Pick the split that matches your situation
There are two splits that cover almost every family. A 50/50 split divides every shared cost down the middle. An income-based split (sometimes called pro rata) divides costs in proportion to what each parent earns, so a parent who brings in 60% of the combined income covers 60% of the bills.
Fair does not always mean equal. If you and your co-parent earn roughly the same and share time roughly evenly, 50/50 is simple and hard to argue with. When one parent earns noticeably more, an income-based split usually feels fairer to both people, because the cost lands in the same proportion as the ability to pay it.
How an income-based split works in practice
Add both gross incomes together. Work out each parent's share of that total. Those percentages become the split. Say one parent earns €40,000 and the other €60,000 — the combined income is €100,000, so the split is 40/60. A €200 winter coat shared under that ratio is €80 for the first parent and €120 for the second.
Revisit the percentages once a year, or whenever someone's income changes by a lot. A raise, a new job, or a return to work after parental leave all move the line. Putting a yearly check-in in the calendar keeps the split honest without turning every payslip into a discussion.

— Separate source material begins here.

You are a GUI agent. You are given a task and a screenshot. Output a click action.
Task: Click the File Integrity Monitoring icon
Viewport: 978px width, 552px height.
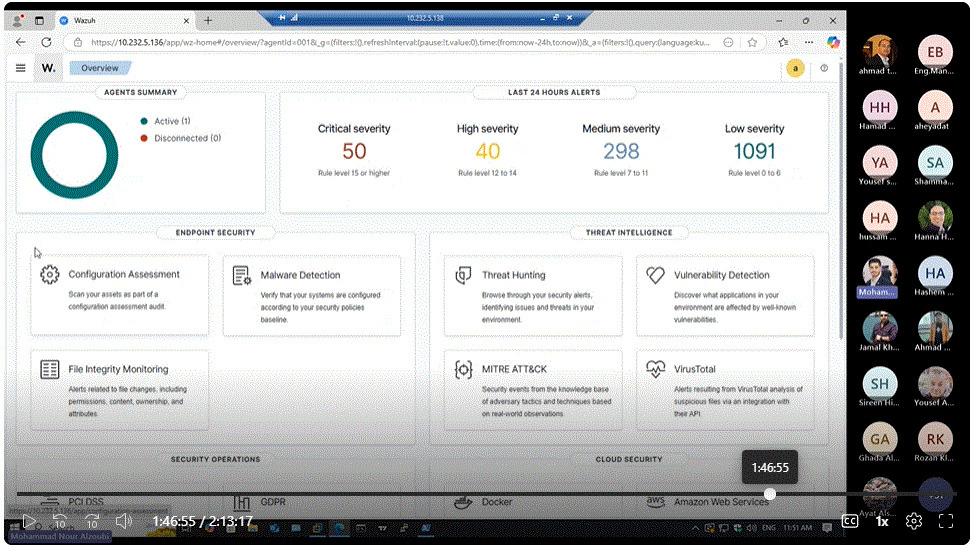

Decide what the split actually covers
A split only helps if you both agree on what it applies to. Everyday costs in each home — groceries, the electricity bill, a parent's own car — normally stay with whoever's home they belong to. The split is for the children's shared costs: medical bills, school fees, activities, clothing, childcare. The line between "mine" and "ours" is the thing worth writing down. See what usually counts as a shared expense for a full list.
Put it in writing
A short written agreement prevents most disputes. It does not need a lawyer to be useful. Write down the split (the ratio and the method), the categories it covers, a threshold above which one parent has to approve a purchase before it is shared, and how often you settle up. Both parents keep a copy. If you have a court order or parenting plan, match it — the order wins where the two disagree.
Track it so the split holds
The split is the easy part. The friction comes later, when someone has paid for six things, the other has paid for four, and nobody remembers the receipts. Log each shared cost as it happens, with who paid and what the split was, and let a running balance show who owes whom. That is exactly what KidShare does: record an expense, set any ratio you like (50/50, 40/60, or a one-off custom share), attach the receipt, and the balance updates for both parents. There is more on keeping it calm in tracking expenses without fighting.
This guide is general information, not legal or financial advice. A family law professional can tell you how these splits interact with child support and any order in your jurisdiction.